## Records supplied:
%%

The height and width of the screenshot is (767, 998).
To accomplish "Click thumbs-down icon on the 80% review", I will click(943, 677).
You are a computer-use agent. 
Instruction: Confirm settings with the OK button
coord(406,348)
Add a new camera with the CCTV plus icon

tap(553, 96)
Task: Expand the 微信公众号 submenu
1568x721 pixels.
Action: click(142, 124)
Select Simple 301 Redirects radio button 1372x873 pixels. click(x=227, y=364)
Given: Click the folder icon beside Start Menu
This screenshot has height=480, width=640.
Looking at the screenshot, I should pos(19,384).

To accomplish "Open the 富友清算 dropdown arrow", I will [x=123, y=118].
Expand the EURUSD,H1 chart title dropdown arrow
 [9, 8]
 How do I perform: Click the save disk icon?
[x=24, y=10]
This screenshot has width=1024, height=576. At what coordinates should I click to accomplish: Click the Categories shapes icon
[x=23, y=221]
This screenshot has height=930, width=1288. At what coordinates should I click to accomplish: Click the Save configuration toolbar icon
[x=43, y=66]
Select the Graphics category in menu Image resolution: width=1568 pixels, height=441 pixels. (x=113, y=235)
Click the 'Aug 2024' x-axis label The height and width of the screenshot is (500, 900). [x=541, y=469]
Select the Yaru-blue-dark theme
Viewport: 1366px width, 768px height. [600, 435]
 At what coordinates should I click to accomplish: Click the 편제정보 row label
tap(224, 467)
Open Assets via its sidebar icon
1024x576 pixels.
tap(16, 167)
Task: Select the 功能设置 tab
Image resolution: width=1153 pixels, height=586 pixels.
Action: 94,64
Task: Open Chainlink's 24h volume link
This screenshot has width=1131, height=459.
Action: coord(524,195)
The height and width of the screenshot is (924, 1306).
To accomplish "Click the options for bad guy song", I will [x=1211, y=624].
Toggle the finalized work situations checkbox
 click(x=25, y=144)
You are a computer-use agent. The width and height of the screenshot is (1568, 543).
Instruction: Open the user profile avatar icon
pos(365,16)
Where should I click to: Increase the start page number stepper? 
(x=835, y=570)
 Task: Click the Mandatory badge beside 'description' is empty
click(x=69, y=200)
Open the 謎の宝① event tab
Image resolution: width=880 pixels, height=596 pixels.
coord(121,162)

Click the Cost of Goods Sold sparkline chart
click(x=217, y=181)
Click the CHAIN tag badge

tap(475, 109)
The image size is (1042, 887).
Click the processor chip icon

%%

## The problem:
Return the lines of the listing above exactly as they appear, from the line with "Add a new camera with the CCTV plus icon" to the line with "tap(16, 167)", including both of those lines.

## Response to the exercise:
Add a new camera with the CCTV plus icon

tap(553, 96)
Task: Expand the 微信公众号 submenu
1568x721 pixels.
Action: click(142, 124)
Select Simple 301 Redirects radio button 1372x873 pixels. click(x=227, y=364)
Given: Click the folder icon beside Start Menu
This screenshot has height=480, width=640.
Looking at the screenshot, I should pos(19,384).

To accomplish "Open the 富友清算 dropdown arrow", I will [x=123, y=118].
Expand the EURUSD,H1 chart title dropdown arrow
 [9, 8]
 How do I perform: Click the save disk icon?
[x=24, y=10]
This screenshot has width=1024, height=576. At what coordinates should I click to accomplish: Click the Categories shapes icon
[x=23, y=221]
This screenshot has height=930, width=1288. At what coordinates should I click to accomplish: Click the Save configuration toolbar icon
[x=43, y=66]
Select the Graphics category in menu Image resolution: width=1568 pixels, height=441 pixels. (x=113, y=235)
Click the 'Aug 2024' x-axis label The height and width of the screenshot is (500, 900). [x=541, y=469]
Select the Yaru-blue-dark theme
Viewport: 1366px width, 768px height. [600, 435]
 At what coordinates should I click to accomplish: Click the 편제정보 row label
tap(224, 467)
Open Assets via its sidebar icon
1024x576 pixels.
tap(16, 167)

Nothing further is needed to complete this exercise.